Ted Mittelstaedt wrote:
How can I? From what I know about razor-revoke, it's the recipients
who are using razor and who get messages that razor tags as spam who
are the ones that run this.
Their recipients who are saying that their messages are being marked
spam are comcast e-mail users. We aren't marking them as spam, we
don't use Razor, and after learning about what's happened to them,
it's doubtful that we ever will.
actually, from the perspective of cloudmark, it did what it was supposed
to do.
it protected the clients who use if from a compromised system.
getting on a blacklist is easy. anyone's, sorbs, barracuda, DCC,
spamcop, anyones.
getting off is hard.
What you need to understand is that its really your clients fault for
not taking care of the security issue BEFORE he had a problem.

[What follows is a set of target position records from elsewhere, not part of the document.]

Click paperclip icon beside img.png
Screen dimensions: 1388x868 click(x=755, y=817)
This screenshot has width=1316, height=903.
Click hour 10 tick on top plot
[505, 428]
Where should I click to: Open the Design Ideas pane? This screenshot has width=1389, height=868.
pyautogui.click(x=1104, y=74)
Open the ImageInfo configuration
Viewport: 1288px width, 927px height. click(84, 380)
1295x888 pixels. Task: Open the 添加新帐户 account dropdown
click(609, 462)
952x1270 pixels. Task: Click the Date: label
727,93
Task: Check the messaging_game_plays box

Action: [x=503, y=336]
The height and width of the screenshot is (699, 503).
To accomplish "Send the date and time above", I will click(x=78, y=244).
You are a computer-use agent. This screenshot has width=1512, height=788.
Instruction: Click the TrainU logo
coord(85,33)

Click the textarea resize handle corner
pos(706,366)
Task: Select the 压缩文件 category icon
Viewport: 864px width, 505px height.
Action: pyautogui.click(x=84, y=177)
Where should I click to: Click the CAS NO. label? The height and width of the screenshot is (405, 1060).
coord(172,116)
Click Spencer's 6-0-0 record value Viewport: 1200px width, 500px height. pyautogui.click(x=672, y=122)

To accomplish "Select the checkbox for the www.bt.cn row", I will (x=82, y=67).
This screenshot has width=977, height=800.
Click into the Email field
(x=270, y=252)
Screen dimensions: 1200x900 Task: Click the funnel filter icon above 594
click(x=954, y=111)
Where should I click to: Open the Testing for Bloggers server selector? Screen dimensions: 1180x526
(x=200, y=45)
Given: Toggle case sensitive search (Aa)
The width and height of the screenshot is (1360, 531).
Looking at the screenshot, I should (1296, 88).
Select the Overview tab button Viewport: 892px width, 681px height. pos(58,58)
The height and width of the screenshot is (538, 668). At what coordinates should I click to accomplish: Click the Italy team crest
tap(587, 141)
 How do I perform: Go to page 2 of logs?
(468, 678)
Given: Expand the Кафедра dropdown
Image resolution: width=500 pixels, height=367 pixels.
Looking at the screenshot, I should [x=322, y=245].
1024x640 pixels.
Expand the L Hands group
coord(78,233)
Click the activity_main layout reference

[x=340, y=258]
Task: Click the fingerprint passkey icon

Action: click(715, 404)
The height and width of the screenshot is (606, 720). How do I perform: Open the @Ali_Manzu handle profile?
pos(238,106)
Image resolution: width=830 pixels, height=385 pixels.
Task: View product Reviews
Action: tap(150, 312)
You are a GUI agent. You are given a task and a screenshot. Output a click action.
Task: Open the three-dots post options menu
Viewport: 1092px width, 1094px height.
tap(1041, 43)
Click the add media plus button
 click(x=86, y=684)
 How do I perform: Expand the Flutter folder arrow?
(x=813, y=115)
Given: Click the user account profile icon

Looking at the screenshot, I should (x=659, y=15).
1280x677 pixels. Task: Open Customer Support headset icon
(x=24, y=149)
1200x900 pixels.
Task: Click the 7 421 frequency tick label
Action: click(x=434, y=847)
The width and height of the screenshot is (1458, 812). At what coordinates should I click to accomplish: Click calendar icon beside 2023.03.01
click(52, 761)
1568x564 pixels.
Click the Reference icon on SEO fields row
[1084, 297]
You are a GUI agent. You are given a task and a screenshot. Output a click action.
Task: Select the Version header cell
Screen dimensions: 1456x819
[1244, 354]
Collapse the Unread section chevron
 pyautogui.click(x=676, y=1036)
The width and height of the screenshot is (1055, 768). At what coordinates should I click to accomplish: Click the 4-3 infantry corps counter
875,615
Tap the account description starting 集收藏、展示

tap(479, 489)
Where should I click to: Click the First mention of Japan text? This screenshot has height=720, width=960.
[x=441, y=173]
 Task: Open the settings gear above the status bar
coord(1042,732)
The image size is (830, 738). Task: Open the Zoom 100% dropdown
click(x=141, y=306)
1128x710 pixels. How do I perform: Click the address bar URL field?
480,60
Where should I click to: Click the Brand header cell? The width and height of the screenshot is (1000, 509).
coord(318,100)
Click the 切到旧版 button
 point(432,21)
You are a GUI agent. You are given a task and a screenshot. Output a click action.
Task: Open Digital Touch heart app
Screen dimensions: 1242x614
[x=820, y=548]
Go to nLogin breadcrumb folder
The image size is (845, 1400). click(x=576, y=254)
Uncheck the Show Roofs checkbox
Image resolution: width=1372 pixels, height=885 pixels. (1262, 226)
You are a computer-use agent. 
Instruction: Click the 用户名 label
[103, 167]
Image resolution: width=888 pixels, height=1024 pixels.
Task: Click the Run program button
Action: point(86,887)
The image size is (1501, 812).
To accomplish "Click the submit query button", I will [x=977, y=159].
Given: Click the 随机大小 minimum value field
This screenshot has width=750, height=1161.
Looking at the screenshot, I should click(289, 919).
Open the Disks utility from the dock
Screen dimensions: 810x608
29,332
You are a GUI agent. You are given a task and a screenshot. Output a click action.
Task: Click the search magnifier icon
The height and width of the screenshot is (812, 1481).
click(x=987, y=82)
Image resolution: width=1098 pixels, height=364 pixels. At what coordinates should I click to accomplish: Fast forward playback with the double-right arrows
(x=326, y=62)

Sorry, but really, its your clients fault, and the world really needs to
protect itself from botnets.
Eventually (based on how cloudmark updates their system), your clients
ip will be removed from their database.
MAYBE (like barracuda, sorbs) they might have a way to for an
accelerated removal.
(barracuda, you either pay per domain, or fight your way though to
someone who will do it for you)
spamcop will automatically remove in (7 days?) if no more spam.
DCC is 30 days (if using the DCC reputation filter)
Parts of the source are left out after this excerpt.